Exercise task A:
Answer these questions from the compute_ctl commit:
(i) What threat model does it give for Neon?
(ii) Which interface is the extra HTTP server bound to?
(iii) How many files does it say were changed?
Exercise task B: Write the next portion of the compute_ctl commit, picking up after its final line.

Text excerpt:
Implement a second HTTP server within compute_ctl (#10574)

The compute_ctl HTTP server has the following purposes:

- Allow management via the control plane
- Provide an endpoint for scaping metrics
- Provide APIs for compute internal clients
  - Neon Postgres extension for installing remote extensions
  - local_proxy for installing extensions and adding grants

The first two purposes require the HTTP server to be available outside
the compute.

The Neon threat model is a bad actor within our internal network. We
need to reduce the surface area of attack. By exposing unnecessary
unauthenticated HTTP endpoints to the internal network, we increase the
surface area of attack. For endpoints described in the third bullet
point, we can just run an extra HTTP server, which is only bound to the
loopback interface since all consumers of those endpoints are within the
compute.
This commit is contained in:
Tristan Partin
2025-02-11 12:02:22 -06:00
committed by GitHub
parent f7b2293317
commit da9c101939
16 changed files with 310 additions and 167 deletions

View File

@@ -9,21 +9,23 @@ from requests.adapters import HTTPAdapter
class EndpointHttpClient(requests.Session):
def __init__(
self,
port: int,
external_port: int,
internal_port: int,
):
super().__init__()
self.port = port
self.external_port: int = external_port
self.internal_port: int = internal_port
self.mount("http://", HTTPAdapter())
def dbs_and_roles(self):
res = self.get(f"http://localhost:{self.port}/dbs_and_roles")
res = self.get(f"http://localhost:{self.external_port}/dbs_and_roles")
res.raise_for_status()
return res.json()
def database_schema(self, database: str):
res = self.get(
f"http://localhost:{self.port}/database_schema?database={urllib.parse.quote(database, safe='')}"
f"http://localhost:{self.external_port}/database_schema?database={urllib.parse.quote(database, safe='')}"
)
res.raise_for_status()
return res.text
@@ -34,20 +36,20 @@ class EndpointHttpClient(requests.Session):
"version": version,
"database": database,
}
res = self.post(f"http://localhost:{self.port}/extensions", json=body)
res = self.post(f"http://localhost:{self.internal_port}/extensions", json=body)
res.raise_for_status()
return res.json()
def set_role_grants(self, database: str, role: str, schema: str, privileges: list[str]):
res = self.post(
f"http://localhost:{self.port}/grants",
f"http://localhost:{self.internal_port}/grants",
json={"database": database, "schema": schema, "role": role, "privileges": privileges},
)

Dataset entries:
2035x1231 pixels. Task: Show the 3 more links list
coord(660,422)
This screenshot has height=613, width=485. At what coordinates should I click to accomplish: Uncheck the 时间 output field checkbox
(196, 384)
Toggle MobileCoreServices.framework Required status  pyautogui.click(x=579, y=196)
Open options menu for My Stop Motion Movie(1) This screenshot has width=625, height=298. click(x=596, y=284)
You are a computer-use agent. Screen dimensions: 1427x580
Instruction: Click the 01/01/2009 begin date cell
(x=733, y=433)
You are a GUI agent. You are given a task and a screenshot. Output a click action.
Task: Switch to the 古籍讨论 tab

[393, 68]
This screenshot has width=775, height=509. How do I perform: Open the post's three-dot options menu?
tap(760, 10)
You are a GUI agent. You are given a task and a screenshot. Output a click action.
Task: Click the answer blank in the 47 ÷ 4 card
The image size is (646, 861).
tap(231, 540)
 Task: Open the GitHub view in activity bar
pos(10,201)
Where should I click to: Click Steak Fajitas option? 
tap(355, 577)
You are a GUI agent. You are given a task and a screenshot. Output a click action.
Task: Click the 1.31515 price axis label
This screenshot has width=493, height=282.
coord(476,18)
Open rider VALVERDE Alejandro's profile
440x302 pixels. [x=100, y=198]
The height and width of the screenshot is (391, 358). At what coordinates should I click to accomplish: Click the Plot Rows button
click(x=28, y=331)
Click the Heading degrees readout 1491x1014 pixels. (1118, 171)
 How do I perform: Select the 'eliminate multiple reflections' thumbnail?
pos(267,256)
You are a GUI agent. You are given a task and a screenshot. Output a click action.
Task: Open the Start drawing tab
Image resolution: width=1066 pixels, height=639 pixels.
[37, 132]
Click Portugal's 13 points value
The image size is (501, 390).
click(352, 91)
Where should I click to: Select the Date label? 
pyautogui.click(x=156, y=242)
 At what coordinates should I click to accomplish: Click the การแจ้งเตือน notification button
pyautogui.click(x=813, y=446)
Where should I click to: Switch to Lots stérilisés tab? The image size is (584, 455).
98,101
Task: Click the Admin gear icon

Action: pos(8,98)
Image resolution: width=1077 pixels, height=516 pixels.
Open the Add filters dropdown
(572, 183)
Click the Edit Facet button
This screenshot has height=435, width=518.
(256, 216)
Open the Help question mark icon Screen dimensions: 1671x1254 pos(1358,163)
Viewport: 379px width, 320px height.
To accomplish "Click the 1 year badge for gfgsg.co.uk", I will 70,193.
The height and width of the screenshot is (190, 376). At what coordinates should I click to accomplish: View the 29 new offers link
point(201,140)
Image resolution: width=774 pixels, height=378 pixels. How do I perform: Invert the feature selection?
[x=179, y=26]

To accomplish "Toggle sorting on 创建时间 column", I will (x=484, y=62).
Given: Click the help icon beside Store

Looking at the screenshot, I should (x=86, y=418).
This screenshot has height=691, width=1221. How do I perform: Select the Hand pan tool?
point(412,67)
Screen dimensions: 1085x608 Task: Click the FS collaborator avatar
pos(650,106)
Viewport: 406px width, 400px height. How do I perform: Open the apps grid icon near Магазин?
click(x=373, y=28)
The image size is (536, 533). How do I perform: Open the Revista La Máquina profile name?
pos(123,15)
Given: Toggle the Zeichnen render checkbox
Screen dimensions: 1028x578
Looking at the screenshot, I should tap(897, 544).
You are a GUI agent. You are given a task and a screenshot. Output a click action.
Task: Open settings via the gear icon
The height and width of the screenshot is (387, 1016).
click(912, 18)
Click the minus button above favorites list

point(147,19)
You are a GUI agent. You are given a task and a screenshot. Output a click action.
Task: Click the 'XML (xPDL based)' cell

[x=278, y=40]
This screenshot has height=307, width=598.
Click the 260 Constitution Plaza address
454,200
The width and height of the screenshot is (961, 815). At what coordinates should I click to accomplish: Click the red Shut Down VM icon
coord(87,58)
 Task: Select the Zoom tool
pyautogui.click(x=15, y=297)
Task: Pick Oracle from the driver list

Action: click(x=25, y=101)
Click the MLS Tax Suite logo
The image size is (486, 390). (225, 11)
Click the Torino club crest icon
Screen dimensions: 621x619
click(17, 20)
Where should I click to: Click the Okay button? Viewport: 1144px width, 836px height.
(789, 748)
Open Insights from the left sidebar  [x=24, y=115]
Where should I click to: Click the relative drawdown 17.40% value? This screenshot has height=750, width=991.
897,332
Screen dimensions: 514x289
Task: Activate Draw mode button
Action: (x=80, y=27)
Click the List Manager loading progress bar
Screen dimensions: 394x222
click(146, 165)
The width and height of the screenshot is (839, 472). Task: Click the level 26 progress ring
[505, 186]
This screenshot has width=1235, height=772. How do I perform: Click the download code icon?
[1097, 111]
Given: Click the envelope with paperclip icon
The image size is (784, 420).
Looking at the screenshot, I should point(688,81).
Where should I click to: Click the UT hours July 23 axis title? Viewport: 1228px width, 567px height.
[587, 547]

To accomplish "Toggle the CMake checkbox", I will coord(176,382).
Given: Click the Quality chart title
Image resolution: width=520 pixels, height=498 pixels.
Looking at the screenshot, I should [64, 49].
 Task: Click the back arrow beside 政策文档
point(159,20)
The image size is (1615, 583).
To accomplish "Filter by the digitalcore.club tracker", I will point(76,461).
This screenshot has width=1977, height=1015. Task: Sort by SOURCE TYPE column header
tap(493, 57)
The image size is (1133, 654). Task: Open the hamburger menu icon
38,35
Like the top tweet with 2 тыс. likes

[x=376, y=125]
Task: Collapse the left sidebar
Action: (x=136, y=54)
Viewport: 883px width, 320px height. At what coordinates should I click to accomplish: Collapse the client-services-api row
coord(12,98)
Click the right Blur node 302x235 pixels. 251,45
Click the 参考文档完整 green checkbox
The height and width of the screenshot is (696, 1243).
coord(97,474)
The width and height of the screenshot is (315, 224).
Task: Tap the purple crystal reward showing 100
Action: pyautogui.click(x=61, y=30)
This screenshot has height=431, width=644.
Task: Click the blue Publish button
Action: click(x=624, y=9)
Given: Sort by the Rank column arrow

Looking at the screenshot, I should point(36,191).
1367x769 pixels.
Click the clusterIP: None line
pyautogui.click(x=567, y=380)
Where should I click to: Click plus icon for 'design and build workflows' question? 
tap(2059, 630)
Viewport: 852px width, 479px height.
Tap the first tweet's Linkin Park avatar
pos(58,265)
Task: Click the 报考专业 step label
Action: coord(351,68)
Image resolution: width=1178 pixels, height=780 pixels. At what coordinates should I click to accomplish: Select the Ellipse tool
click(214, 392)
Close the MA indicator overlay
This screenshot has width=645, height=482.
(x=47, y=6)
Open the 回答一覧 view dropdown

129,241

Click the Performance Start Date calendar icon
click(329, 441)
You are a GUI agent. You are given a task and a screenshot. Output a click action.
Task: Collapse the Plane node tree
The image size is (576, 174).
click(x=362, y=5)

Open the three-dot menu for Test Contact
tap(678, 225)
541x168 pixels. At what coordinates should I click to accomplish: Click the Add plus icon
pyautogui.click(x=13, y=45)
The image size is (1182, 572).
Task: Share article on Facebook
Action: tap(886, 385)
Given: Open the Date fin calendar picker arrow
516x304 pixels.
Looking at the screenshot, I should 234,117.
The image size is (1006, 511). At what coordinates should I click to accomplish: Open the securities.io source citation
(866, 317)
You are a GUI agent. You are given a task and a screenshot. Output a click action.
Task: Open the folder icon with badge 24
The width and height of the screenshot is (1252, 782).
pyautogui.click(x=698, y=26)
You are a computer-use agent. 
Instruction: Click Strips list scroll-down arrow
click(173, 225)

Exercise result A:
(i) A bad actor within the internal network.
(ii) The loopback interface.
(iii) 16.

Exercise result B:
res.raise_for_status()
return res.json()
def metrics(self) -> str:
res = self.get(f"http://localhost:{self.port}/metrics")
res = self.get(f"http://localhost:{self.external_port}/metrics")
res.raise_for_status()
return res.text
@@ -62,5 +64,5 @@ class EndpointHttpClient(requests.Session):
}
)
res = self.post(f"http://localhost:{self.port}/failpoints", json=body)
res = self.post(f"http://localhost:{self.internal_port}/failpoints", json=body)
res.raise_for_status()

View File

@@ -478,7 +478,8 @@ class NeonLocalCli(AbstractNeonCli):
self,
branch_name: str,
pg_port: int,
http_port: int,
external_http_port: int,
internal_http_port: int,
tenant_id: TenantId,
pg_version: PgVersion,
endpoint_id: str | None = None,
@@ -501,8 +502,10 @@ class NeonLocalCli(AbstractNeonCli):
args.extend(["--lsn", str(lsn)])
if pg_port is not None:
args.extend(["--pg-port", str(pg_port)])
if http_port is not None:
args.extend(["--http-port", str(http_port)])
if external_http_port is not None:
args.extend(["--external-http-port", str(external_http_port)])
if internal_http_port is not None:
args.extend(["--internal-http-port", str(internal_http_port)])
if endpoint_id is not None:
args.append(endpoint_id)
if hot_standby:

View File

@@ -3807,7 +3807,8 @@ class Endpoint(PgProtocol, LogUtils):
env: NeonEnv,
tenant_id: TenantId,
pg_port: int,
http_port: int,
external_http_port: int,
internal_http_port: int,
check_stop_result: bool = True,
):
super().__init__(host="localhost", port=pg_port, user="cloud_admin", dbname="postgres")
@@ -3817,7 +3818,8 @@ class Endpoint(PgProtocol, LogUtils):
self.pgdata_dir: Path | None = None # Path to computenode PGDATA
self.tenant_id = tenant_id
self.pg_port = pg_port
self.http_port = http_port
self.external_http_port = external_http_port
self.internal_http_port = internal_http_port
self.check_stop_result = check_stop_result
# passed to endpoint create and endpoint reconfigure
self.active_safekeepers: list[int] = list(map(lambda sk: sk.id, env.safekeepers))
@@ -3834,7 +3836,8 @@ class Endpoint(PgProtocol, LogUtils):
self, auth_token: str | None = None, retries: Retry | None = None
) -> EndpointHttpClient:
return EndpointHttpClient(
port=self.http_port,
external_port=self.external_http_port,
internal_port=self.internal_http_port,
)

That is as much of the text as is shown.